▶ _What is being asked_:
Present each line of the data below as a numbered list, omitting any blank lines.

▶ _Source material_:
────────────────────────────────────────
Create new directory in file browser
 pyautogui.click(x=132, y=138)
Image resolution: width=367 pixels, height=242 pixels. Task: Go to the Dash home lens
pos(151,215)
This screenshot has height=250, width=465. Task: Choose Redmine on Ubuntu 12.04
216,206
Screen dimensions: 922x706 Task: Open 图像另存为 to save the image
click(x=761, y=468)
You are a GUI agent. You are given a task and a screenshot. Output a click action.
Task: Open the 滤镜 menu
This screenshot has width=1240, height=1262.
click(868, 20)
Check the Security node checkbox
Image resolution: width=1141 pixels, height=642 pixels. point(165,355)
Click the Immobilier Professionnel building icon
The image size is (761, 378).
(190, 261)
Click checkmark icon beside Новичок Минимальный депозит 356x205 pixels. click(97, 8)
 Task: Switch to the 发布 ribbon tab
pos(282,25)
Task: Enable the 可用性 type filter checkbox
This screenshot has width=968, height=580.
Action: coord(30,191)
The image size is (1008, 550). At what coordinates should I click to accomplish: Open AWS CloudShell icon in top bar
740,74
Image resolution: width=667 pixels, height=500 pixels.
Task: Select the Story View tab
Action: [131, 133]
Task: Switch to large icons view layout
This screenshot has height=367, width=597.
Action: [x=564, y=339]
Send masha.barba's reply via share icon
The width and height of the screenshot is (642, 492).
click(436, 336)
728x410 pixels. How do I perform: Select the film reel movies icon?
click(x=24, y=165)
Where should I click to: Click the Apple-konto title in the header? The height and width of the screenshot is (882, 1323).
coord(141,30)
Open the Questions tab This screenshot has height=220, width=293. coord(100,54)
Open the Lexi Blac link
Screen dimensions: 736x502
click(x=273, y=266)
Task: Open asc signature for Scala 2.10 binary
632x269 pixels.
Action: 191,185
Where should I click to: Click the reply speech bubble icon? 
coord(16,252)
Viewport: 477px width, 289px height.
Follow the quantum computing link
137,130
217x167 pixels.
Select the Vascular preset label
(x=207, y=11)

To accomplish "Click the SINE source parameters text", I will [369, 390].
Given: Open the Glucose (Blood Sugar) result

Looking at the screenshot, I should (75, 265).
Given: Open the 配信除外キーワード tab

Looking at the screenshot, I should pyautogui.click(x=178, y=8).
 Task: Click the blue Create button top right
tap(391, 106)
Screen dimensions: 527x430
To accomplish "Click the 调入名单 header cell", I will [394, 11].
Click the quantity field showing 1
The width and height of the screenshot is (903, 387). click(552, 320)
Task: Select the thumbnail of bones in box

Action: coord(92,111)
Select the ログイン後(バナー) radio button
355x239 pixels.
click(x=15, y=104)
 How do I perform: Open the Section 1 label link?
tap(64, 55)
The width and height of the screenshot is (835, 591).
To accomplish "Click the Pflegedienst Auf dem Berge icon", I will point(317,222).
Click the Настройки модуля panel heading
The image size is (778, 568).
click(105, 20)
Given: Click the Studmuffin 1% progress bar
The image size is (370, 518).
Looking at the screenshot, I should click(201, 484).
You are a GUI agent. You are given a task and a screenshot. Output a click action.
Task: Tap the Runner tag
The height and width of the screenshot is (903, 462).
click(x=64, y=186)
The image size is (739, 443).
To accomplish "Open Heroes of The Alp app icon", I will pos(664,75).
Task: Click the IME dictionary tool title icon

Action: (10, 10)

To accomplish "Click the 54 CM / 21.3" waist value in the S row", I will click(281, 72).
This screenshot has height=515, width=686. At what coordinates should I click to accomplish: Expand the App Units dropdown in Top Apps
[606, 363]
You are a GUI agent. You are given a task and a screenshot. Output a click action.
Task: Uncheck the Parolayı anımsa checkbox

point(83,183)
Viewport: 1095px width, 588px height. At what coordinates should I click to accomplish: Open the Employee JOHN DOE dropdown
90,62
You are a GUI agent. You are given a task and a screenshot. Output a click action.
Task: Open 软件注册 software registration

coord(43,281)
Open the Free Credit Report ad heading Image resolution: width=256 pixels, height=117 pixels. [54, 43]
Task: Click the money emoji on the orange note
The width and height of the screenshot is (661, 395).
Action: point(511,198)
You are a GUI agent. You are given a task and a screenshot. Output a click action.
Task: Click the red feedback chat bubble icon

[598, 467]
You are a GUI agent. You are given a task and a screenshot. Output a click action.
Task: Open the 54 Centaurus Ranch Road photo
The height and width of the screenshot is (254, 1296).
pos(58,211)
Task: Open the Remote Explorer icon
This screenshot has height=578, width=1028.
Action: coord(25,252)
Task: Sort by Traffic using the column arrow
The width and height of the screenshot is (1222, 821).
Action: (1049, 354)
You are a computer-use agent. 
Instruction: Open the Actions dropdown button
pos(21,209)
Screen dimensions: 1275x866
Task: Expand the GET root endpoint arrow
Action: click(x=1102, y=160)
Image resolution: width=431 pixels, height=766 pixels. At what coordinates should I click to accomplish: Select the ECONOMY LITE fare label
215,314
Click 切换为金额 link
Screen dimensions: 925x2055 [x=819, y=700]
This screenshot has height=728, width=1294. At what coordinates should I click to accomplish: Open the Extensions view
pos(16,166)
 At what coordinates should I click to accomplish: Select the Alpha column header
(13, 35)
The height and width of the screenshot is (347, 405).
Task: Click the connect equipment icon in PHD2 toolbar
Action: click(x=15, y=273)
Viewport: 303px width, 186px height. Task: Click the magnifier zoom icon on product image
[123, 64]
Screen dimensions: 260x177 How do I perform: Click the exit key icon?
────────────────────────────────────────
▶ _Answer to this task_:
1. Create new directory in file browser
2.  pyautogui.click(x=132, y=138)
3. Image resolution: width=367 pixels, height=242 pixels. Task: Go to the Dash home lens
4. pos(151,215)
5. This screenshot has height=250, width=465. Task: Choose Redmine on Ubuntu 12.04
6. 216,206
7. Screen dimensions: 922x706 Task: Open 图像另存为 to save the image
8. click(x=761, y=468)
9. You are a GUI agent. You are given a task and a screenshot. Output a click action.
10. Task: Open the 滤镜 menu
11. This screenshot has width=1240, height=1262.
12. click(868, 20)
13. Check the Security node checkbox
14. Image resolution: width=1141 pixels, height=642 pixels. point(165,355)
15. Click the Immobilier Professionnel building icon
16. The image size is (761, 378).
17. (190, 261)
18. Click checkmark icon beside Новичок Минимальный депозит 356x205 pixels. click(97, 8)
19.  Task: Switch to the 发布 ribbon tab
20. pos(282,25)
21. Task: Enable the 可用性 type filter checkbox
22. This screenshot has width=968, height=580.
23. Action: coord(30,191)
24. The image size is (1008, 550). At what coordinates should I click to accomplish: Open AWS CloudShell icon in top bar
25. 740,74
26. Image resolution: width=667 pixels, height=500 pixels.
27. Task: Select the Story View tab
28. Action: [131, 133]
29. Task: Switch to large icons view layout
30. This screenshot has height=367, width=597.
31. Action: [x=564, y=339]
32. Send masha.barba's reply via share icon
33. The width and height of the screenshot is (642, 492).
34. click(436, 336)
35. 728x410 pixels. How do I perform: Select the film reel movies icon?
36. click(x=24, y=165)
37. Where should I click to: Click the Apple-konto title in the header? The height and width of the screenshot is (882, 1323).
38. coord(141,30)
39. Open the Questions tab This screenshot has height=220, width=293. coord(100,54)
40. Open the Lexi Blac link
41. Screen dimensions: 736x502
42. click(x=273, y=266)
43. Task: Open asc signature for Scala 2.10 binary
44. 632x269 pixels.
45. Action: 191,185
46. Where should I click to: Click the reply speech bubble icon? 
47. coord(16,252)
48. Viewport: 477px width, 289px height.
49. Follow the quantum computing link
50. 137,130
51. 217x167 pixels.
52. Select the Vascular preset label
53. (x=207, y=11)
54. To accomplish "Click the SINE source parameters text", I will [369, 390].
55. Given: Open the Glucose (Blood Sugar) result
56. Looking at the screenshot, I should (75, 265).
57. Given: Open the 配信除外キーワード tab
58. Looking at the screenshot, I should pyautogui.click(x=178, y=8).
59.  Task: Click the blue Create button top right
60. tap(391, 106)
61. Screen dimensions: 527x430
62. To accomplish "Click the 调入名单 header cell", I will [394, 11].
63. Click the quantity field showing 1
64. The width and height of the screenshot is (903, 387). click(552, 320)
65. Task: Select the thumbnail of bones in box
66. Action: coord(92,111)
67. Select the ログイン後(バナー) radio button
68. 355x239 pixels.
69. click(x=15, y=104)
70.  How do I perform: Open the Section 1 label link?
71. tap(64, 55)
72. The width and height of the screenshot is (835, 591).
73. To accomplish "Click the Pflegedienst Auf dem Berge icon", I will point(317,222).
74. Click the Настройки модуля panel heading
75. The image size is (778, 568).
76. click(105, 20)
77. Given: Click the Studmuffin 1% progress bar
78. The image size is (370, 518).
79. Looking at the screenshot, I should click(201, 484).
80. You are a GUI agent. You are given a task and a screenshot. Output a click action.
81. Task: Tap the Runner tag
82. The height and width of the screenshot is (903, 462).
83. click(x=64, y=186)
84. The image size is (739, 443).
85. To accomplish "Open Heroes of The Alp app icon", I will pos(664,75).
86. Task: Click the IME dictionary tool title icon
87. Action: (10, 10)
88. To accomplish "Click the 54 CM / 21.3" waist value in the S row", I will click(281, 72).
89. This screenshot has height=515, width=686. At what coordinates should I click to accomplish: Expand the App Units dropdown in Top Apps
90. [606, 363]
91. You are a GUI agent. You are given a task and a screenshot. Output a click action.
92. Task: Uncheck the Parolayı anımsa checkbox
93. point(83,183)
94. Viewport: 1095px width, 588px height. At what coordinates should I click to accomplish: Open the Employee JOHN DOE dropdown
95. 90,62
96. You are a GUI agent. You are given a task and a screenshot. Output a click action.
97. Task: Open 软件注册 software registration
98. coord(43,281)
99. Open the Free Credit Report ad heading Image resolution: width=256 pixels, height=117 pixels. [54, 43]
100. Task: Click the money emoji on the orange note
101. The width and height of the screenshot is (661, 395).
102. Action: point(511,198)
103. You are a GUI agent. You are given a task and a screenshot. Output a click action.
104. Task: Click the red feedback chat bubble icon
105. [598, 467]
106. You are a GUI agent. You are given a task and a screenshot. Output a click action.
107. Task: Open the 54 Centaurus Ranch Road photo
108. The height and width of the screenshot is (254, 1296).
109. pos(58,211)
110. Task: Open the Remote Explorer icon
111. This screenshot has height=578, width=1028.
112. Action: coord(25,252)
113. Task: Sort by Traffic using the column arrow
114. The width and height of the screenshot is (1222, 821).
115. Action: (1049, 354)
116. You are a computer-use agent. 
117. Instruction: Open the Actions dropdown button
118. pos(21,209)
119. Screen dimensions: 1275x866
120. Task: Expand the GET root endpoint arrow
121. Action: click(x=1102, y=160)
122. Image resolution: width=431 pixels, height=766 pixels. At what coordinates should I click to accomplish: Select the ECONOMY LITE fare label
123. 215,314
124. Click 切换为金额 link
125. Screen dimensions: 925x2055 [x=819, y=700]
126. This screenshot has height=728, width=1294. At what coordinates should I click to accomplish: Open the Extensions view
127. pos(16,166)
128.  At what coordinates should I click to accomplish: Select the Alpha column header
129. (13, 35)
130. The height and width of the screenshot is (347, 405).
131. Task: Click the connect equipment icon in PHD2 toolbar
132. Action: click(x=15, y=273)
133. Viewport: 303px width, 186px height. Task: Click the magnifier zoom icon on product image
134. [123, 64]
135. Screen dimensions: 260x177 How do I perform: Click the exit key icon?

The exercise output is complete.